Aver imparato ad utilizzare molto bene ago e filo, aver approfondito le forme del corpo grazie ai suoi studi ed essendo tormentato, nel senso buono del termine ovviamente, dal drappeggio e dal taglio di sbieco di Madeleine Vionnet – di sicuro una delle precorritrici più decisive della moda del XX secolo – trova un lavoro da Dior, dove però dura soltanto 5 giorni, il motivo? Pare gli facessero cucire solo le etichette dei capi.
Per guadagnarsi da vivere inizia a fare anche il baby sitter per donne facoltose e della mobilità parigina, come la marchesa Mazan e la contessa di Blégiers. Durante le pause però, cuciva gli abiti che quelle stesse nobildonne dell’alta borghesia cittadina, indossavano regolarmente durante gli eventi mondani.

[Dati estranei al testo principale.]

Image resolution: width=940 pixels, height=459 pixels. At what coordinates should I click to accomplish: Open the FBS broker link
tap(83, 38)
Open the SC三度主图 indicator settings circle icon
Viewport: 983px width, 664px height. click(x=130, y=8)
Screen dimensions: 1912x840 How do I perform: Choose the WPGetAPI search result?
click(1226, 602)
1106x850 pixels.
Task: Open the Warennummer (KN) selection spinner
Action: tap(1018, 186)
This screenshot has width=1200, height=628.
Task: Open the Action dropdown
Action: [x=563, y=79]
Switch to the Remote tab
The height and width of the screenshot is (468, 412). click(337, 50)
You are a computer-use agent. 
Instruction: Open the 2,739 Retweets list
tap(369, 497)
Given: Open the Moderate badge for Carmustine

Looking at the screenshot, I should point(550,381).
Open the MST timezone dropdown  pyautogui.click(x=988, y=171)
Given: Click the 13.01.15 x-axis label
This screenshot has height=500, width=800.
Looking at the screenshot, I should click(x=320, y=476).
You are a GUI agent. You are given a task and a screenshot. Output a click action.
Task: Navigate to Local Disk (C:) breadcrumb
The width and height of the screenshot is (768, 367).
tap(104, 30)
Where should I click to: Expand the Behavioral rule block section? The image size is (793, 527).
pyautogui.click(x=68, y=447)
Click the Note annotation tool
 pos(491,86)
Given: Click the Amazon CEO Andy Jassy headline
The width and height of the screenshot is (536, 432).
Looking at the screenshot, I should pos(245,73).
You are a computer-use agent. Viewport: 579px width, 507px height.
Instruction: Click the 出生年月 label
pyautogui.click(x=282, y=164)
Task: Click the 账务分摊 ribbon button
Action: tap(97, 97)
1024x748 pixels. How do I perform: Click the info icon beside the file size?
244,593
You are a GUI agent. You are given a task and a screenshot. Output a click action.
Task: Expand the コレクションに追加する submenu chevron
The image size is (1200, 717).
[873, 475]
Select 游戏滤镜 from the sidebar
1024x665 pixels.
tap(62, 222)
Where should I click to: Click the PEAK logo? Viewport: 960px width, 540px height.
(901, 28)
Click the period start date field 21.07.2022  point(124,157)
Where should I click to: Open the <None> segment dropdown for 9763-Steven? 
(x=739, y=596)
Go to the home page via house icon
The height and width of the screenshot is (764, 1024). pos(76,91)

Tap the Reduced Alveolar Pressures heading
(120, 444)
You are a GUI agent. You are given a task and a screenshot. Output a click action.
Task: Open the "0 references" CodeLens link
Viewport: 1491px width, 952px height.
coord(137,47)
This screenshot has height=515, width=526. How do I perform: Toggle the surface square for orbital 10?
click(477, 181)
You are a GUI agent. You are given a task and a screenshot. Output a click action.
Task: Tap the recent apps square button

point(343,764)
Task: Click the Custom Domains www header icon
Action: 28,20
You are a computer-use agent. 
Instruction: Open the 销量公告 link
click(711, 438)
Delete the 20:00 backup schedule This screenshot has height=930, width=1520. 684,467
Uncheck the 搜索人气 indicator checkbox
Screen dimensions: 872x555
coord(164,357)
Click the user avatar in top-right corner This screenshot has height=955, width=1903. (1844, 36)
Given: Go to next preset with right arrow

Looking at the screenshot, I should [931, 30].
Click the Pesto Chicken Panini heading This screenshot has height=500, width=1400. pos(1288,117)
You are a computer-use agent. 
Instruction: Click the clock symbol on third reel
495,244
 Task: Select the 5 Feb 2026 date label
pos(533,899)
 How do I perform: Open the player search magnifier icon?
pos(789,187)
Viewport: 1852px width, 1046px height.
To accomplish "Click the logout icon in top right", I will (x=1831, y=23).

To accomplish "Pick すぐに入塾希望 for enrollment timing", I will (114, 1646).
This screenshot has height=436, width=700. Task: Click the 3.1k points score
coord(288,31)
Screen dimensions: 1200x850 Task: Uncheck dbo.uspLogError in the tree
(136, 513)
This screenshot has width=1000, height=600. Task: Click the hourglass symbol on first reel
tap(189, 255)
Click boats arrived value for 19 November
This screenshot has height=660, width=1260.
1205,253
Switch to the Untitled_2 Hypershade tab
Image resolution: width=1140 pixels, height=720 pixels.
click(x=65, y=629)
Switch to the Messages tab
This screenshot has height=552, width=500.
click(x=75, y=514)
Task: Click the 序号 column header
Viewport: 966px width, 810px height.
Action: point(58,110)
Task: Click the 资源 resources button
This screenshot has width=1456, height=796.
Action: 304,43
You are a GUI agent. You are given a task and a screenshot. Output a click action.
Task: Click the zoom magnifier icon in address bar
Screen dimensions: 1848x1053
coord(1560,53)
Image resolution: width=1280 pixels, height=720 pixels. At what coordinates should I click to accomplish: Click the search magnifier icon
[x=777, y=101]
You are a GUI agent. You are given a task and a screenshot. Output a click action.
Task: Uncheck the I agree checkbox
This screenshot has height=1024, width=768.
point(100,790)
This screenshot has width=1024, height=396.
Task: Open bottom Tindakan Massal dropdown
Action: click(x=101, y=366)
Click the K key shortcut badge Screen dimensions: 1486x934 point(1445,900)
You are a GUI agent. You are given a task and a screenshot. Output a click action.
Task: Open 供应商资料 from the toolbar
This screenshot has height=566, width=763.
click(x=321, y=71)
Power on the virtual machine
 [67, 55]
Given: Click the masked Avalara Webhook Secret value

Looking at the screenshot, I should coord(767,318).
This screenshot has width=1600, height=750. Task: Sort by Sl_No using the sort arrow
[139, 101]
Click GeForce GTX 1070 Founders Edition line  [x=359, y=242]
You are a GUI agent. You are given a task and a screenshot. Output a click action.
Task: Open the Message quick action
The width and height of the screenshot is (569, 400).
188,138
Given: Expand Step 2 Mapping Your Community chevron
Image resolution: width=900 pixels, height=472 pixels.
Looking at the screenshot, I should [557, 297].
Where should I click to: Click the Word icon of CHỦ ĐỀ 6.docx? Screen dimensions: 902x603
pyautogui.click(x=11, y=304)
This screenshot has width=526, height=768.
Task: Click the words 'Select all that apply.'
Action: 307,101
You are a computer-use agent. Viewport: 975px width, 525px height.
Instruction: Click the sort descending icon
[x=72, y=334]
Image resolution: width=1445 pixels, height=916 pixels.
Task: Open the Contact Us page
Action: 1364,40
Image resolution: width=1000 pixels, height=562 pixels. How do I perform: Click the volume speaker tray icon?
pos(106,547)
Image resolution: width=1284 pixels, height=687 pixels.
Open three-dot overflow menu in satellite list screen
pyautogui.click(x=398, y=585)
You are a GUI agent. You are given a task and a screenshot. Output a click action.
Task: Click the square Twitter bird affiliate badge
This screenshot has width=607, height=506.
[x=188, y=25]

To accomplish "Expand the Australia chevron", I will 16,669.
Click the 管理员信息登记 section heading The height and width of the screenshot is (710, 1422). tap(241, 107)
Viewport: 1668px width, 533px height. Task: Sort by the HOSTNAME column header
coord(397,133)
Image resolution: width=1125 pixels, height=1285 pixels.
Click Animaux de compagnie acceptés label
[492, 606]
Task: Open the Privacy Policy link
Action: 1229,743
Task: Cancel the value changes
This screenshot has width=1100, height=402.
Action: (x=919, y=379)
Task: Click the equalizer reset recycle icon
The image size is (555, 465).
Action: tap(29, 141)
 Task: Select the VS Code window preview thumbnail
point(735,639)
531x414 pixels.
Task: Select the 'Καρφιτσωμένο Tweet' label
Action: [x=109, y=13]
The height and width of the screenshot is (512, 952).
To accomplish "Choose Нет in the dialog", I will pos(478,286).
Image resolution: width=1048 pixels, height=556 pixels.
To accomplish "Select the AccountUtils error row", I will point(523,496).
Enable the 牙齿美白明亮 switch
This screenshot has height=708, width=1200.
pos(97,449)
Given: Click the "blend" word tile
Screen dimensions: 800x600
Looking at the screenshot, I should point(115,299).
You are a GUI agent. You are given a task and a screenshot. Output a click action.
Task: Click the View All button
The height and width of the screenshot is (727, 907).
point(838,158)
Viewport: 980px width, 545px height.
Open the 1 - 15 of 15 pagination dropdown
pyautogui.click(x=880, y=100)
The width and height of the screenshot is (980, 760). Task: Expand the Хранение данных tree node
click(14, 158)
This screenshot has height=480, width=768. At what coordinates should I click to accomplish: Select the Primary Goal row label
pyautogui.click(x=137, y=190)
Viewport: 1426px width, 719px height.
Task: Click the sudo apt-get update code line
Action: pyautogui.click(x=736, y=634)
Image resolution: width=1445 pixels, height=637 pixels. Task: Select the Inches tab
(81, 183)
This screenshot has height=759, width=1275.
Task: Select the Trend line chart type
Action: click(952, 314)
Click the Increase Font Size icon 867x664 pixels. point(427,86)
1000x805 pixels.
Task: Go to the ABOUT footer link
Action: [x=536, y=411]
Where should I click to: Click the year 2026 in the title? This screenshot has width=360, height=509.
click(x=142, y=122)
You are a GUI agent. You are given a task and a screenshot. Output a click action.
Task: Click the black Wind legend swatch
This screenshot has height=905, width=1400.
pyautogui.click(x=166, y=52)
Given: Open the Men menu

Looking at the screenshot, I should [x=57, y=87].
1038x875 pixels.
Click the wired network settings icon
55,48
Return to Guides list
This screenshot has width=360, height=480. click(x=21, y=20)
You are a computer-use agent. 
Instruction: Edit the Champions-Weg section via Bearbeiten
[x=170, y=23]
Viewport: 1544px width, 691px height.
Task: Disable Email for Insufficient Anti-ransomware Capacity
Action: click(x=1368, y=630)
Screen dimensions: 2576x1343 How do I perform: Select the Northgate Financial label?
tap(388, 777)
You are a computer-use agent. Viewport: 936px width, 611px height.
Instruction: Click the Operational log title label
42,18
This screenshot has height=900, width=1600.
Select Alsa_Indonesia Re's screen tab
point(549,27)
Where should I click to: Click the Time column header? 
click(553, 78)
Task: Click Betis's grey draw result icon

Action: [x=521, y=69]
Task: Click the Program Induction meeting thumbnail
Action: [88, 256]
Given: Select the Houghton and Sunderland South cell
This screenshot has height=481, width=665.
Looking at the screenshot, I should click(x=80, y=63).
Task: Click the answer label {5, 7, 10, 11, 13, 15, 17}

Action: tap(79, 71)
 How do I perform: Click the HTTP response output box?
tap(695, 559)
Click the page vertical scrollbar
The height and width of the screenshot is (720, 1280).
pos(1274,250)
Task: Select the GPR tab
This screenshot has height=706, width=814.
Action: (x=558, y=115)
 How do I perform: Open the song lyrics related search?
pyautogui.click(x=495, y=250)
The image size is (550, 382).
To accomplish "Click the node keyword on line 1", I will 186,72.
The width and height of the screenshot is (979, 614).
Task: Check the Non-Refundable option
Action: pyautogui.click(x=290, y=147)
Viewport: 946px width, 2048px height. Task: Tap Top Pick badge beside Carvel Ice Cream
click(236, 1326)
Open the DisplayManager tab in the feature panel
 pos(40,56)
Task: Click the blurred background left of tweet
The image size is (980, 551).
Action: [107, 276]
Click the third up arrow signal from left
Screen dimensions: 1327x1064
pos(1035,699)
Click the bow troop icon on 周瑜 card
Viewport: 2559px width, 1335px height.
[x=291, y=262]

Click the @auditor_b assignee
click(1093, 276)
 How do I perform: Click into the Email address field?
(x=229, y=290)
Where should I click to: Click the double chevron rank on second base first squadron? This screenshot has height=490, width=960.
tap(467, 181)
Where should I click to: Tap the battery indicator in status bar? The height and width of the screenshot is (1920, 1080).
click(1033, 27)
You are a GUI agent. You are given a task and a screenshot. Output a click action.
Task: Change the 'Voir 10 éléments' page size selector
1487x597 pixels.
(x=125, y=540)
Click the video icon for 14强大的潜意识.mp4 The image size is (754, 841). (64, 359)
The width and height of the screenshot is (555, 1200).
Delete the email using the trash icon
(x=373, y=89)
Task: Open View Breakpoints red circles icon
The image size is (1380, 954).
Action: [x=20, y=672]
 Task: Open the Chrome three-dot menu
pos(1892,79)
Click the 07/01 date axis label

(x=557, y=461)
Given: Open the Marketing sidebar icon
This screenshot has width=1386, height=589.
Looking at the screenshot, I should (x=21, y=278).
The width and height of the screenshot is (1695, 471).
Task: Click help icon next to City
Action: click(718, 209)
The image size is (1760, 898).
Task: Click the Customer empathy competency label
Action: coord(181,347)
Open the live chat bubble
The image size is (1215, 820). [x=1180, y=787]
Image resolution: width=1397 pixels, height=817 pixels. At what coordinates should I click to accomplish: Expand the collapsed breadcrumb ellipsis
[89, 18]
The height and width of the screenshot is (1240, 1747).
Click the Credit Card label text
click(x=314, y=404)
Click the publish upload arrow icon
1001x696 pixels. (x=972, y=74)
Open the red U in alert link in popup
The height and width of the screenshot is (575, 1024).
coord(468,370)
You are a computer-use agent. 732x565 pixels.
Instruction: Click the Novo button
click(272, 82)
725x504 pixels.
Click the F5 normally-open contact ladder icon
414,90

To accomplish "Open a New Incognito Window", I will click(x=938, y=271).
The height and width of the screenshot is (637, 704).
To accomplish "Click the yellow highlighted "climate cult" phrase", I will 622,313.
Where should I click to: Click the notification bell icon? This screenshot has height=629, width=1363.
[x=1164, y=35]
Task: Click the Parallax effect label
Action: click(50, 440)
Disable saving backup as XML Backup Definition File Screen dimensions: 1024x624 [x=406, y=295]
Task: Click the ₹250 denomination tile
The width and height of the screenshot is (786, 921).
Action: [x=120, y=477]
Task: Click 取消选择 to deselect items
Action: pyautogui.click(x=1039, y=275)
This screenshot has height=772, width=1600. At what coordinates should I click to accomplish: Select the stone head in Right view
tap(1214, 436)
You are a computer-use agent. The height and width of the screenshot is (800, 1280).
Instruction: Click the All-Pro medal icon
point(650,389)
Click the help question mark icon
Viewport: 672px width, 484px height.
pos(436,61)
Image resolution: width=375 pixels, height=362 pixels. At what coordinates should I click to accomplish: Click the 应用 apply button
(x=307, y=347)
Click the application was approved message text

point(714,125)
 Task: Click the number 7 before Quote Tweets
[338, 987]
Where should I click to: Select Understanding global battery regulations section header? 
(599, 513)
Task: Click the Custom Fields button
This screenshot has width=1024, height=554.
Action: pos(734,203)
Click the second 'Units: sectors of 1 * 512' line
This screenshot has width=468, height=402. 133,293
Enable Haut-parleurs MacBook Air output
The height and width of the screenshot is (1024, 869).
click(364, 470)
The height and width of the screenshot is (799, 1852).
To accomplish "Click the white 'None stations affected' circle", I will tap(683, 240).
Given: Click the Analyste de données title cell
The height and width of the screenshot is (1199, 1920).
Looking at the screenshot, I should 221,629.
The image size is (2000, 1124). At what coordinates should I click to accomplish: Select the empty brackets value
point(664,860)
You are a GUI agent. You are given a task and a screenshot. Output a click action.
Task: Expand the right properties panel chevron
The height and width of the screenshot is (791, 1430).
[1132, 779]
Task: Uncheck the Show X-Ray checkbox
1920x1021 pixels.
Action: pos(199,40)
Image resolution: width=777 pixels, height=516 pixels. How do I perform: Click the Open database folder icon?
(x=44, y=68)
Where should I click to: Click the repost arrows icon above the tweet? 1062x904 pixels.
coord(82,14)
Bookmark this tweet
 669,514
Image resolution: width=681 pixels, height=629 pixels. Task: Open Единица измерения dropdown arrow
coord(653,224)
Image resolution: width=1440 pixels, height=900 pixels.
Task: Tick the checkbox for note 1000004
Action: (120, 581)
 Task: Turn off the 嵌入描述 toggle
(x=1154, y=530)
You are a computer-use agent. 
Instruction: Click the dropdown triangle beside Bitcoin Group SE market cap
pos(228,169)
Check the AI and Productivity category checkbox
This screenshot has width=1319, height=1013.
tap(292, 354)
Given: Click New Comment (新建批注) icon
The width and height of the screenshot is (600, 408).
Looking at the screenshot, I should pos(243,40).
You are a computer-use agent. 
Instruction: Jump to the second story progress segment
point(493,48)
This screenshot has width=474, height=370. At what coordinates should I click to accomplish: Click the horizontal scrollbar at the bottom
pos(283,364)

Un’altra sua grande qualità era l’affabilità. Grazie alle sue doti di networking, come diremmo oggi, riuscì a costruirsi una rete di amicizie e legami che gli permisero di allargare in modo molto importante la sua clientela e naturalmente la sua fama.
Tra tutti gli incontri di questo periodo ce n’è uno più importante degli altri, quello con il pittore tedesco Christoph von Weyhe che sarà da quel momento in poi il suo compagno per tutta la vita, fino alla scomparsa del couturier tunisino avvenuta nel novembre del 2017.
Il suo nome inizia a girare e a diventare una certezza: inizia a ricevere le più importanti donne parigine e non nel suo primo atelier in Rue de Bellechasse, Greta Garbo, Marlene Dietrich e Léonie Bathiat in arte Arletty, solo per citarne alcune. Le accoglieva in cucina, come faceva sua nonna con gli ospiti, e cuciva gli abiti direttamente sui corpi costringendo spesso le clienti/amiche a restare per parecchio tempo in piedi, ma lo facevano con gioia.


“Per conoscerlo (ndr. il corpo femminile) bisogna amarle, le donne, e interessarsi a loro fino a dimenticarsi di se stessi”, ha avuto di modo di ribadire più volte Azzedine dichiarando il suo amore incondizionato e sublime nei confronti delle donne.
Non ha mai voluto entrare nel mondo patinato e “ufficiale” della moda, cosi come avevano fatto ad esempio Saint Laurent o Pierre Cardin, lui rimase fedele a se stesso rinnegando le regole del mondo fashion. Sfilava quando voleva lui e quando si riteneva pronto, non prendendo mai in considerazione il calendario, ha cambiato per semper lo status delle modelle rendendole quelle che sono oggi, delle superstar, si pensi a una giovane Cindy Crawford e Naomi Campbell ad esempio.
Ha lavorato per Guy Laroche e Thierry Mugler ma il suo essere “contro” non gli ha mai permesso di scendere a compromessi e quindi di sottostare a determinate dinamiche.
Gli ultimi 15 anni di carriera sono stati difficili, prima un oblio profondo e poi la rinascita grazie al gruppo Prada, a quello Richemont ma soprattutto alla sua amica fraterna Carla Sozzani.
Un uomo semplice, diretto, sincero, coerente e con un talento senza eguali, Azzedine Alaïa ha lasciato una legacy cruciale per l’intero mondo della moda.